* **The task**: Starting at the line that holds "Viewport: 248px width, 192px height.", quote every line through the end of the records, both boundary lines included. Omit the pictures.

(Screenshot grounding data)
*** Block opens ***

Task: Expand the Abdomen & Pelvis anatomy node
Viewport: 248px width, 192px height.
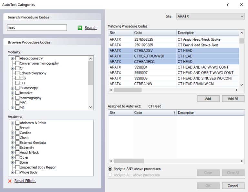Action: coord(13,123)
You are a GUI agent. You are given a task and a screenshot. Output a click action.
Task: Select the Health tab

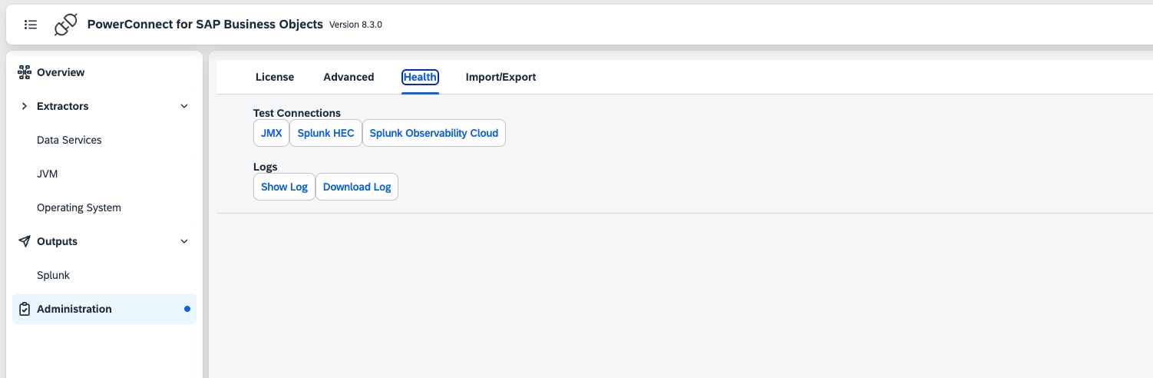tap(420, 77)
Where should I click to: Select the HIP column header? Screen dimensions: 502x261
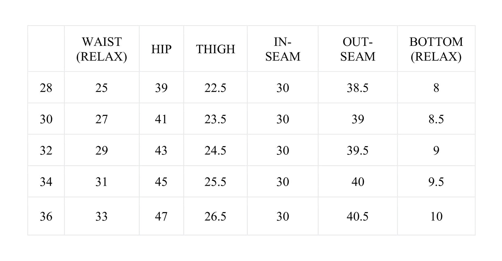coord(161,49)
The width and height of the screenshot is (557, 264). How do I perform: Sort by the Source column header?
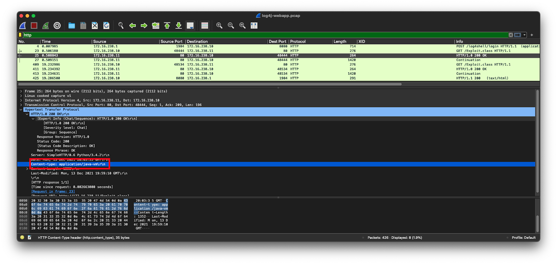(100, 41)
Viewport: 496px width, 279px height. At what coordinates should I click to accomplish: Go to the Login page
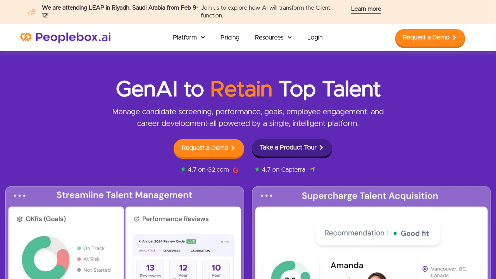315,38
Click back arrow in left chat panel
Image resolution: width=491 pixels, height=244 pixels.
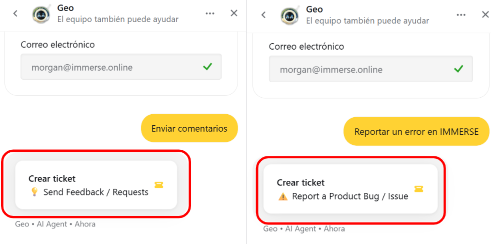click(16, 14)
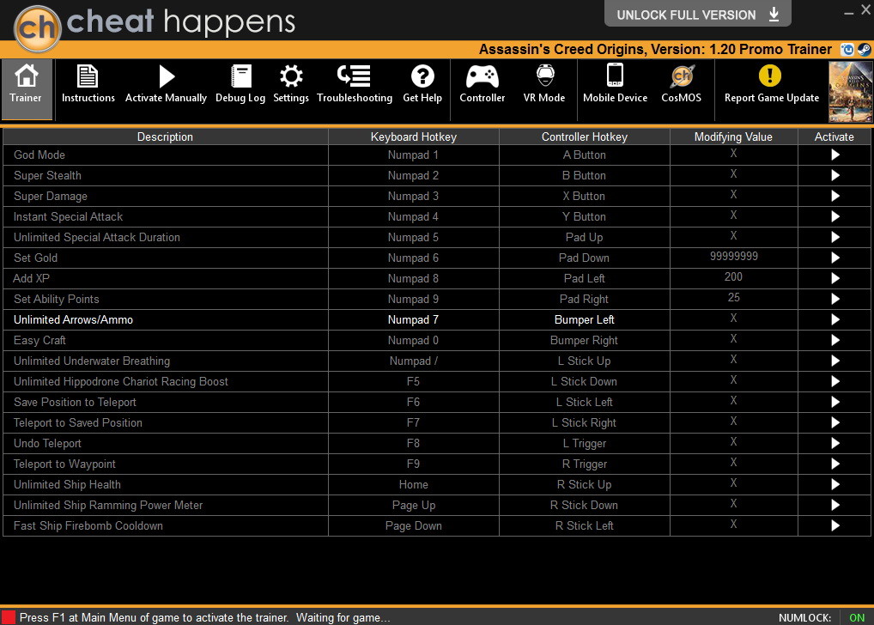Screen dimensions: 874x625
Task: Open the Instructions page
Action: [x=88, y=85]

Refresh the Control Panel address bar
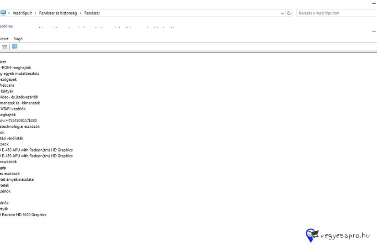[x=289, y=13]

*** Block closes ***

* **Answer space**:
Viewport: 248px width, 192px height.
Action: coord(13,123)
You are a GUI agent. You are given a task and a screenshot. Output a click action.
Task: Select the Health tab

tap(420, 77)
Where should I click to: Select the HIP column header? Screen dimensions: 502x261
coord(161,49)
The width and height of the screenshot is (557, 264). How do I perform: Sort by the Source column header?
(100, 41)
Viewport: 496px width, 279px height. At what coordinates should I click to accomplish: Go to the Login page
315,38
Click back arrow in left chat panel
Image resolution: width=491 pixels, height=244 pixels.
click(16, 14)
Screen dimensions: 874x625
Task: Open the Instructions page
Action: [x=88, y=85]

Refresh the Control Panel address bar
[x=289, y=13]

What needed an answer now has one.